Physical seismic modelling of shear-wave singularities on a sphere of orthorhombic phenolic: A research note

R. James Brown, Eric V. Gallant

A great deal of theoretical development and numerical modelling of seismic anisotropic wave propagation has been carried out, particularly within the last decade. Only within the past few years have a half dozen or so institutions begun scaled laboratory experiments, or physical modelling, to determine how well the various numerical schemes predict the actual physical results. A particular numerical modelling algorithm might be inadequate for several possible reasons, for instance: the basic theoretical assumptions on which the model rests may be in partial error or incomplete; the algorithm itself might involve computational approximations, perhaps to make the problem numerically tractable, that introduce significant error; or the routine might be derived on an idealized basis that is somewhat at variance with the physical reality (e.g. an elastic model representing an anelastic reality).
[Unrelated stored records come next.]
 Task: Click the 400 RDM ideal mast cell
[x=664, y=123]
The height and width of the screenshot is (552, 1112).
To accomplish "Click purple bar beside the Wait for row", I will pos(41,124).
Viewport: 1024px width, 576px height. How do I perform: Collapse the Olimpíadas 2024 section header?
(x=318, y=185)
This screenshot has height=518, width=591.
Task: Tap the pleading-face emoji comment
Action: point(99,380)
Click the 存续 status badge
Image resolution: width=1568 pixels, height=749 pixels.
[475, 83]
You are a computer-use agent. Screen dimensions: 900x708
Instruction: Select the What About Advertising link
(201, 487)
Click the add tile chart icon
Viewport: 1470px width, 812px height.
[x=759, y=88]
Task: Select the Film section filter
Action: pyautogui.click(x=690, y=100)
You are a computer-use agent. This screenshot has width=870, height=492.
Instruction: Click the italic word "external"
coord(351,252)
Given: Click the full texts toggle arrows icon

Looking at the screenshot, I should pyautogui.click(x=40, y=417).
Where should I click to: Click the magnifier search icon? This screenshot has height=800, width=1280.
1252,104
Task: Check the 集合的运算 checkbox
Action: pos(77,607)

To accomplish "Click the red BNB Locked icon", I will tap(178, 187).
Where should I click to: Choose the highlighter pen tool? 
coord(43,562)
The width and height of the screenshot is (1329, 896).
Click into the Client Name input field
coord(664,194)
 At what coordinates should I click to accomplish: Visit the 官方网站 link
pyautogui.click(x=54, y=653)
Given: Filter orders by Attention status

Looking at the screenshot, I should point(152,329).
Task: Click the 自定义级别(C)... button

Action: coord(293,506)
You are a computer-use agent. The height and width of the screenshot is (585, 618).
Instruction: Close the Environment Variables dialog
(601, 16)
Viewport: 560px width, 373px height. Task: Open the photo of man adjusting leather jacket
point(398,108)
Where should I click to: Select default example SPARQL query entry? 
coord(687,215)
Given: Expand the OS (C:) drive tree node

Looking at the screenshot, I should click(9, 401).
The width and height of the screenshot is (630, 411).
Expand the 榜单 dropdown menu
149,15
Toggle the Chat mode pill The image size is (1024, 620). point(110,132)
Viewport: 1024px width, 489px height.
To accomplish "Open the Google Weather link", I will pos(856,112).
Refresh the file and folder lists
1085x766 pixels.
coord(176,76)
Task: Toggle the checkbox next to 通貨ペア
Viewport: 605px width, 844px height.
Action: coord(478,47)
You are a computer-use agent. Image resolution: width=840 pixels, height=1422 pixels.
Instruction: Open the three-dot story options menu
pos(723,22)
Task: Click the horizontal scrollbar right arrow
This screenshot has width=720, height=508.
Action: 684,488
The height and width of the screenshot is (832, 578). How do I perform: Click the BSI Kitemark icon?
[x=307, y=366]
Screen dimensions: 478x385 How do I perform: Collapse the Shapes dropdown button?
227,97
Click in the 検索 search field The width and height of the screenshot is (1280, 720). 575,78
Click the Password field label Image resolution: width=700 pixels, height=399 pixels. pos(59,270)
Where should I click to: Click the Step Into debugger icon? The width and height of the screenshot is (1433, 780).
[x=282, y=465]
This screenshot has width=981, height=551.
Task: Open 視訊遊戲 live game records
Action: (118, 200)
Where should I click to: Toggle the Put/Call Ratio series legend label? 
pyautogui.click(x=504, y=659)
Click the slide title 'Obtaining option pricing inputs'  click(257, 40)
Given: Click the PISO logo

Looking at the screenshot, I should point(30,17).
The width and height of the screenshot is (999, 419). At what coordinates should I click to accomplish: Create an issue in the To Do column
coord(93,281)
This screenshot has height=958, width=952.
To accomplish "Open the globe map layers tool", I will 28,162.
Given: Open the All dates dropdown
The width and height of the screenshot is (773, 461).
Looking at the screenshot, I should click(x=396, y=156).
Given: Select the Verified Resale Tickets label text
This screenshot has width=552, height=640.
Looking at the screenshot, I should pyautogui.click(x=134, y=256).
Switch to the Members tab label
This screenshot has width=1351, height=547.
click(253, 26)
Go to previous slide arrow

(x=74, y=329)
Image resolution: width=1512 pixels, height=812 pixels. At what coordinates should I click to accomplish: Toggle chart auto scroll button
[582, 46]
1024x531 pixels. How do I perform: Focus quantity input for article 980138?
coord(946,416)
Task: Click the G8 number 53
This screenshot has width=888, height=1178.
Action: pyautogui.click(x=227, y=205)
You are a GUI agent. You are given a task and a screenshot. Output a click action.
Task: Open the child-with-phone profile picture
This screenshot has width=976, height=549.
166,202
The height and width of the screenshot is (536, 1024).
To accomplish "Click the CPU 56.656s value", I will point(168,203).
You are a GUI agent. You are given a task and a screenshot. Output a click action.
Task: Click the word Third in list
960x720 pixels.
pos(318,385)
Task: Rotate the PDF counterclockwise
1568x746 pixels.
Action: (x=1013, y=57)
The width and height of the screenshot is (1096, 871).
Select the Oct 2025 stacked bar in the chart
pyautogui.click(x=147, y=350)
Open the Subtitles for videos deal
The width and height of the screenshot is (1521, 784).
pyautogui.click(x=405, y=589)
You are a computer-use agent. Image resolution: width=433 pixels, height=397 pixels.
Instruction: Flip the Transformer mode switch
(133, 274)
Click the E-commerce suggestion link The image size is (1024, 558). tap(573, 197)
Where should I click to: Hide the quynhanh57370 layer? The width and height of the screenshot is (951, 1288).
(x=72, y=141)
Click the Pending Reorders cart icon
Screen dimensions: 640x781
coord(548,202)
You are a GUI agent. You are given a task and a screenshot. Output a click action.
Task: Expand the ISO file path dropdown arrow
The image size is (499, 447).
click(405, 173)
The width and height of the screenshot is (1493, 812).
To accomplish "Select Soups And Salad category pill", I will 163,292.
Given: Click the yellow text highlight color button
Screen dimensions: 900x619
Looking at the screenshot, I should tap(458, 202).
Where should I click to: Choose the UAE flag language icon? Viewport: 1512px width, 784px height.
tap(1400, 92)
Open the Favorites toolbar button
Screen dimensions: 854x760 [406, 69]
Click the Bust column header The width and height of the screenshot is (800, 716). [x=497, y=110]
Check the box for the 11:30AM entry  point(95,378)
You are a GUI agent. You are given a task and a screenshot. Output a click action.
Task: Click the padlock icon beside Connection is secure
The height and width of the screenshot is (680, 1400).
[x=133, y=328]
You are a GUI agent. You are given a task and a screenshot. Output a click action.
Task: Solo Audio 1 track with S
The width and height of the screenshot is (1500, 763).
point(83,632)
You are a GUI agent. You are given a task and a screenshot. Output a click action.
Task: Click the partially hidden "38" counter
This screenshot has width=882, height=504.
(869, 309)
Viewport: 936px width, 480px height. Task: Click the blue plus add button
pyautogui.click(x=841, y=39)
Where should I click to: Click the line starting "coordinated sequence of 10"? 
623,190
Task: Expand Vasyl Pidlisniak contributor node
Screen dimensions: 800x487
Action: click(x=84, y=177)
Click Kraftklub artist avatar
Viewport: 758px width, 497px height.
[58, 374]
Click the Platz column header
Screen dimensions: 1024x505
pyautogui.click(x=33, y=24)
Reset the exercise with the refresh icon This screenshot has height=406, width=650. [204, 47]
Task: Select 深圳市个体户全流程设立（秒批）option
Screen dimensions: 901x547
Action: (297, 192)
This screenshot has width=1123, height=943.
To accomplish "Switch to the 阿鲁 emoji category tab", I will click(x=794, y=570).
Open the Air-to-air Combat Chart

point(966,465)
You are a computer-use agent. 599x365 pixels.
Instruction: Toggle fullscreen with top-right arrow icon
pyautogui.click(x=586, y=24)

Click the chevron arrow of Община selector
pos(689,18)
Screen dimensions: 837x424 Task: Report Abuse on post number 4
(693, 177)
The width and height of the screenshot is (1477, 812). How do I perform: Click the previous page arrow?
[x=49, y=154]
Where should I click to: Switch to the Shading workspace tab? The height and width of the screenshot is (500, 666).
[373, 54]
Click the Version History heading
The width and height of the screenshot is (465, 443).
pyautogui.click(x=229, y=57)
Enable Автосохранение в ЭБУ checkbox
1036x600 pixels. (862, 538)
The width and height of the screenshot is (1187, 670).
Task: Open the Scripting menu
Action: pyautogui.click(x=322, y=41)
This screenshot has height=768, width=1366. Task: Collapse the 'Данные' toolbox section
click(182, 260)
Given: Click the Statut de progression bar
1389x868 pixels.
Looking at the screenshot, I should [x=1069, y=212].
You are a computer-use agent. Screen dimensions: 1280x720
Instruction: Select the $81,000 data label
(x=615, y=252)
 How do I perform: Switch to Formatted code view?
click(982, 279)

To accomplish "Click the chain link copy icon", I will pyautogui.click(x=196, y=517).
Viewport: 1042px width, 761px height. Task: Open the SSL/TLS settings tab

There is therefore considerable interest on the part of seismic anisotropists to compare the results of numerical and physical modelling for which "the same medium" is used in the modelling procedure, that is, using input parameter values (e.g. stiffnesses, velocities) for a numerical "experiment" that are identical to those of the particular physical medium used in the corresponding laboratory experiment.

One such area of interest, at present, is in the behaviour of shear waves near special directions of propagation known as singular directions or singularities, which occur at places where the two shear-wave phase-velocity surfaces meet (i.e. touch or intersect). Near the commonest kind of singularity, the point singularity, a shear wave might exhibit anomalous behaviour, such as rapid variation in polarization or amplitude, similar to what might be observed near cusps on the group-velocity surface, even when the anisotropy is not sufficiently strong to cause cusps (Crampin and Yedlin, 1981; Crampin, 1991). Point singularities have now been recognized by Bush and Crampin (1987) and Bush (1990) in VSP data from the Paris Basin, and such observations may become increasingly important in exploration seismology, not least because point singularities may well occur along nearly vertical raypaths in sedimentary basins. If it were possible to determine the directions of such singularities, it could place tight constraints upon the nature of the internal anisotropy of the rockmass (Crampin, 1991).

Our objectives in this physical modelling work are, in the short term, to look for singular directions in an orthorhombic modelling medium, to examine the variations in polarization and amplitude near such directions, and to compare our physical results with numerical results obtained by collaborators; and in the long term, to elaborate how one might use singularity-related observations in exploration and/or development, and to develop the necessary processing code required to this end.